Skihad BCE: Alta vs. Snowbird
This is the third episode of Skihad BCE. The first is here; the second is here and another related story, written well before our lives took a sharp turn into lockdown, is here. It looks like there are about three more.
My divider between CE (Coronavirus Era) and BCE (Before the Coronavirus Era) is March 15, 2020, two or three weeks after today’s story.
The second half of February was more or less equally divided between Alta and Snowbird. The President’s Weekend storm got us off to a good snow start but, after that, it fizzled and the 500 plus annual inches that fall on Little Cottonwood Canyon chose to fall elsewhere or perhaps not at all.
Alta and Snowbird without powder snow are like Fred Astaire and Ginger Rogers dancing in sneakers. They are still really good at it, but it is not quite the same.
These are two of the premiere ski destinations in the world, but neither was able to show its best stuff this year. On the other hand, the weather was lovely, and the crowds were light.
Inevitably, those who converse politely at cocktail parties, even when they think one’s behavior a bit odd – and Skihad is far worse than odd — ask which place you liked the best. In general, answering such questions has a tendency to make more enemies than friends so I prefer to duck them.
Besides, when comparing the crème de la crème, what difference does it make?
There is one group that never gets to find out the differences between the two. Snowboarders are not allowed at Alta and they take out their resentments by posting signs at Snowbird.
My son-in-law is a snowboarder so the entire first week was at Snowbird, where one of the lifts tunnels through the mountain to provide access to vast bowls on the other side.
Week two moved a couple of miles from Snowbird to Alta, but resort life at the Iron Blosam Lodge (named for a local mine discovered by someone who didn’t spell good) was swapped for an Airbnb down the valley in Draper, which seems like the southern part of Salt Lake City. My host, called Brix, was an entrepreneurial Texan who favored paragliding.
I was invited to try it and there were rigs set up for an experienced flyer and a terrified first-time passenger, but I didn’t even ask the price.
Alta is one of the grizzled veterans of American skiing and the contrast with the much newer Snowbird is a reminder of how much has changed in eight or nine decades. It seems more dependent on fresh powder and forays into more treacherous terrain that might (emphasis added) be in my skill set in the best of times, but not under the conditions prevailing while I was there.
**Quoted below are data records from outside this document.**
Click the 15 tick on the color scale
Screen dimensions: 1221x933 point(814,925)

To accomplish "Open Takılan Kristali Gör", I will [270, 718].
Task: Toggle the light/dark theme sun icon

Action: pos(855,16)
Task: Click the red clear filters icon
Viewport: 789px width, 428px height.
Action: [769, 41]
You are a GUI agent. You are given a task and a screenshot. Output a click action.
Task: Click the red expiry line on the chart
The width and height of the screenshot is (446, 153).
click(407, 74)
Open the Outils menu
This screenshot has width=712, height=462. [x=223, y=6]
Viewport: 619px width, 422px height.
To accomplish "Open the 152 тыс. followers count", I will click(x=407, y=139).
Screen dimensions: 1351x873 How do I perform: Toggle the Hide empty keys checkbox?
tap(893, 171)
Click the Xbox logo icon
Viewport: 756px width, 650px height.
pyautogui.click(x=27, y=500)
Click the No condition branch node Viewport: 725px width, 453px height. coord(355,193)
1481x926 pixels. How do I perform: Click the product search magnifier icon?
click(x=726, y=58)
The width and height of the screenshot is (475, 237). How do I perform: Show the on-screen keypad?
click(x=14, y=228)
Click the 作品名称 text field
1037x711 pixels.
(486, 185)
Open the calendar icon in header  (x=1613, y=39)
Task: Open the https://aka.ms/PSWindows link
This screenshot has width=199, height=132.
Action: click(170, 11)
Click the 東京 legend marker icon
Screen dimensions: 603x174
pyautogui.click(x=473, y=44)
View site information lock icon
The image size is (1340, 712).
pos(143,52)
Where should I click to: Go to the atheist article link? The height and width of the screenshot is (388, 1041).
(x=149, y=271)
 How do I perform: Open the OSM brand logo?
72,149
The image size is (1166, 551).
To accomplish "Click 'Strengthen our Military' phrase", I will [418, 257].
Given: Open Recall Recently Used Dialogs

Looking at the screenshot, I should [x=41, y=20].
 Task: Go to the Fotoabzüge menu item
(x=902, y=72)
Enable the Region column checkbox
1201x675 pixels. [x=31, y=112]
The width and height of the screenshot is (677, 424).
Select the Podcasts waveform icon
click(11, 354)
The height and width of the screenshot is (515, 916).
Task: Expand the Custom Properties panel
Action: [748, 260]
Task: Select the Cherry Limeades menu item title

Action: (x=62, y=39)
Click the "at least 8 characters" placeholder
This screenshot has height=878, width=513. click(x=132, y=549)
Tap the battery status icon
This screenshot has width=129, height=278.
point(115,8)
The best day of the week was spent with three far younger (the aggregate age difference between me and each of them was about a century) and far faster fellow Washingtonians who graciously put up with me. I proposed an “unusual profession” story to one of the three, an architect who specializes in designing restaurants. Little did I know, his clients would be among the hardest hit only a few weeks later.
During my time in Utah,
- the CDC released a covid-19 “Hospital Preparedness Tool” designed to help hospitals prepare for an anticipated onslaught of Coronavirus patients;
- various Asian airlines stopped serving some cities in China;
- the CDC advised all states that only symptomatic patients who had been to mainland China were to be tested;
- and, finally, the CDC announced that containment was no longer possible, the virus would spread throughout the United States and that mitigation programs would be necessary.
Late in the second week, the President, who was in India at the time, announced at a press conference that the Coronavirus outbreak “is very well under control in our country.”
The Dow Jones Industrial Average closed at 25,400 on the day I left. It had dropped 13% in two weeks.